Merci de parler de Robert Sheckley, cet auteur de SF est hyper méconnu comparé à tout ce qu’il a inspiré depuis, ça fait de bien de voir l’hommage rendu à l’auteur de l’original (on voit souvent citer Le prix du danger comme si le réalisateur du film était à l’origine du concept, contrairement aux films adaptés de superstars comme Dick qui ont toujours leur nom dans les discussions, ce qui devrait être le cas pour toutes les adaptations)

Eomerkor
Eomerkor
il y a 1 année

Rollerball (2002) ??? Euh… comment dire ? Parlons plutôt de celui de Norman Jewison (1975). Si le visuel est daté, il n’en reste pas moins une vraie réflexion sur le contrôle des masses laborieuses par une ploutocratie dirigiste et jalouse de ses privilèges. Du pain et des jeux. Un film culte avec un grand James Caan.
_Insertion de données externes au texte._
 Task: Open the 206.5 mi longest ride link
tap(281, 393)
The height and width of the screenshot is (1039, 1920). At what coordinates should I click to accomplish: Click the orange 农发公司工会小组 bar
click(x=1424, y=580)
Le remake de 2002 c’est … le « truc » que disait Jean Pierre Coffe quand il lançait des saucisses sur les plateaux. J’aime bien McTiernan mais là c’est pas possible !

yo
yo
il y a 1 année

effectivement yves boisset s est pas géné pour plagié le film allemand, et hollywood n ont plus avec running man, mais l interprétation de picolli est margistral, il est pourri jusqu ‘ à l os, et ses dirigeants aussi, la version allemande tient bien la route aussi, à voir en vostfr,
Yves boisset dans une interview d ‘époque a quand même roulé tout le monde, en soulignant le coté innovant de l histoire et réalisation aussi, petit canaillou,

Jeanne LM
Jeanne LM
il y a 1 année

Merci pour cet article !

Flash
Flash
il y a 1 année

En avance sur son temps c’est vrai.
Mais film très très moyen.

thierry A
thierry A
il y a 1 année

J’adore.
Il e plus trop a la tv, je me demande bien pourquoi… 🙂

J’ai appris récemment que le concept avait été adapté plus tôt en Allemagne en 1970 dans un tv film:
Das-Millionenspiel.
Il est sur YTube mais pas encore eu le temps d’y jeter un oeil.

TheRod92400
TheRod92400
il y a 1 année

Chef d’oeuvre absolu et je pèse mes mots, tellement en avance sur son temps.